##### SELECTED EXTRACT

A Washington Post journalist who was imprisoned in Iran for 18 months after being convicted of espionage charges has filed a lawsuit against the country, following claims he was tortured. Jason Rezaian, the newspaper's former Tehran bureau chief claims he suffered "irreparable harm" due to "torture and other cruel treatment" by the Iranian government.
The lawsuit said he was held hostage "for the purpose of extorting concessions" as Washington and Tehran thrashed out a deal over its nuclear programme. The 40-year-old was convicted of espionage and other offences after being arrested at gunpoint on 22 July 2014, when security forces raided his home.
The document describes his convictions as a "futile effort" by Iran to justify his imprisonment. The Californian's trial was conducted in private at Tehran's revolutionary court that handles matters of national security.
"In reality, Jason committed no crime and was never legitimately tried, convicted, or sentenced - even according to Iranian standards," it says.
Rezaian's wife, Yeganeh Salehi, was also arrested and held for 72 days before being released.
Rezaian's release was thought to be down to the Obama administration arranging an airlift of $400m (£314m) to Iran in January of this year, say reports. He was released from prison in August 2016.
The cash was secured the release of four American nationals, including Rezaian, and is believed to have been the first instalment of a $1.7bn (£1.34bn) settlement to resolve a decades-old dispute between the two countries over a failed arms deal dating back to the 1970s.
His newspaper said the claim he acted as a spy was "shameful" and that during his time in custody he had been subjected to psychological abuse and physical mistreatment.
His claim says he was deprived of sleep, relentlessly interrogated, and denied "basic medical treatment for serious and painful illnesses and infections".
He added that his prison food sometimes "contained concrete, rocks, dirt or other foreign and inedible objects". It is also alleged that his captors threatened to hurt his wife and throw him off a cliff.
The suit, filed in a US district court in Washington, was issued jointly by Rezaian, his brother, and his mother Mary Rezaian, with no damages specified. US citizens are not ordinarily allowed to sue foreign governments but an exception is made for alleged acts of terrorism.

##########
##### DATA EXTRACT

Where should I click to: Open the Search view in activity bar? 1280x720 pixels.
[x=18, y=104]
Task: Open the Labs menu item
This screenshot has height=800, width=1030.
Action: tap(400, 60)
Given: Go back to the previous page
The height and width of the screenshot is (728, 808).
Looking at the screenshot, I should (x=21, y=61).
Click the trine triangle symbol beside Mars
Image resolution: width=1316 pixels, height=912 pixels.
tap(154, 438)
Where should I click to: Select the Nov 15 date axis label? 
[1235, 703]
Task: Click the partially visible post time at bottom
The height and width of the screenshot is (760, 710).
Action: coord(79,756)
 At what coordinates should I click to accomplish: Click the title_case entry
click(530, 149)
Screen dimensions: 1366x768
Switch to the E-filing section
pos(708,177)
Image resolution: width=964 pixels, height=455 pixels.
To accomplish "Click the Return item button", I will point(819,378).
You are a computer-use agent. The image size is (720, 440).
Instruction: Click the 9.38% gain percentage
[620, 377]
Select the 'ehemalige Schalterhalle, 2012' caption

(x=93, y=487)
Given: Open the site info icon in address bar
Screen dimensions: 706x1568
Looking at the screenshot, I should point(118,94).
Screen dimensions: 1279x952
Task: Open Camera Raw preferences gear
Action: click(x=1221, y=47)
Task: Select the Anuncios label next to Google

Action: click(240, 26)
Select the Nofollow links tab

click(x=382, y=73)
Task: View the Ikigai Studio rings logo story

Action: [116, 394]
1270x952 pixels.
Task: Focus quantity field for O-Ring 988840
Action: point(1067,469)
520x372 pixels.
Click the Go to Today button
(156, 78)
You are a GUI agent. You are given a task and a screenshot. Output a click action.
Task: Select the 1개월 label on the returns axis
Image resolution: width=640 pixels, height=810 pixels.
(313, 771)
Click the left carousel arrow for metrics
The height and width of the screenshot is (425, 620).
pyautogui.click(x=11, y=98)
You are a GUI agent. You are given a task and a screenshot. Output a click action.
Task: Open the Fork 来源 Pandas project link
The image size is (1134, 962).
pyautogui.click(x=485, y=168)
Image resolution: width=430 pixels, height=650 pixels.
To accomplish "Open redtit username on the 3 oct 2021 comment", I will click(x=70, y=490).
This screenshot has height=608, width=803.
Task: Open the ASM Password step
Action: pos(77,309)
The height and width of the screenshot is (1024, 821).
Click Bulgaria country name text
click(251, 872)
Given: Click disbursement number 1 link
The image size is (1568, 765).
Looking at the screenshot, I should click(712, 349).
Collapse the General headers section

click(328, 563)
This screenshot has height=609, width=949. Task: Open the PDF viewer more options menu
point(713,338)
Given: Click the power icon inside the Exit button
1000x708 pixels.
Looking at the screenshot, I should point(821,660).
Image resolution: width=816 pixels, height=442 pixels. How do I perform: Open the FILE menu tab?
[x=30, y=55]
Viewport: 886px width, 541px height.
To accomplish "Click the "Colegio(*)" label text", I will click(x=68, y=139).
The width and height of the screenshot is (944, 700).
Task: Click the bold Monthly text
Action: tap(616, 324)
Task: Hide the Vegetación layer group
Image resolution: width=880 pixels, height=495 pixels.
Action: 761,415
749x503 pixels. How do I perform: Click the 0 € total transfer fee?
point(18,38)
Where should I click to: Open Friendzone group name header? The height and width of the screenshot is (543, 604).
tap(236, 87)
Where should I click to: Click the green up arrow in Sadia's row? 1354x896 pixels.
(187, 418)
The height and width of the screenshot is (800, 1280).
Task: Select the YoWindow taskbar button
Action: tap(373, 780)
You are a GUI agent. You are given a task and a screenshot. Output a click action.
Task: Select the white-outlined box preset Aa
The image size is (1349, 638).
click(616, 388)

##########

TASK DESCRIPTION
Answer these from the article on Jason Rezaian's lawsuit against Iran:
1. How many days was Yeganeh Salehi held before her release?
2. On what date was Rezaian arrested?
3. In what court was the suit filed?

TASK ANSWER
1. 72 days
2. 22 July 2014
3. A US district court in Washington